#### Problem to solve:
Copy the data below in full, exactly as it appears.

▽

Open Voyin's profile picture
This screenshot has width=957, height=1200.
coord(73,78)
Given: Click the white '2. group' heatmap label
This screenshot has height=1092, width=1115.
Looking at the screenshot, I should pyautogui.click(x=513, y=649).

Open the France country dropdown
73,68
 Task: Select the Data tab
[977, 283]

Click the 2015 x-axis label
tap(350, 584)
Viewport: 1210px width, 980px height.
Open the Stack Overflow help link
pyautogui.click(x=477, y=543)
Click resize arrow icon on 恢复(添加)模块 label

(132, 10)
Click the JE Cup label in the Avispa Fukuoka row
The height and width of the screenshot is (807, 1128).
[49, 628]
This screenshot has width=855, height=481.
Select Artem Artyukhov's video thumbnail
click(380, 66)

△

#### Exercise output:
Open Voyin's profile picture
This screenshot has width=957, height=1200.
coord(73,78)
Given: Click the white '2. group' heatmap label
This screenshot has height=1092, width=1115.
Looking at the screenshot, I should pyautogui.click(x=513, y=649).

Open the France country dropdown
73,68
 Task: Select the Data tab
[977, 283]

Click the 2015 x-axis label
tap(350, 584)
Viewport: 1210px width, 980px height.
Open the Stack Overflow help link
pyautogui.click(x=477, y=543)
Click resize arrow icon on 恢复(添加)模块 label

(132, 10)
Click the JE Cup label in the Avispa Fukuoka row
The height and width of the screenshot is (807, 1128).
[49, 628]
This screenshot has width=855, height=481.
Select Artem Artyukhov's video thumbnail
click(380, 66)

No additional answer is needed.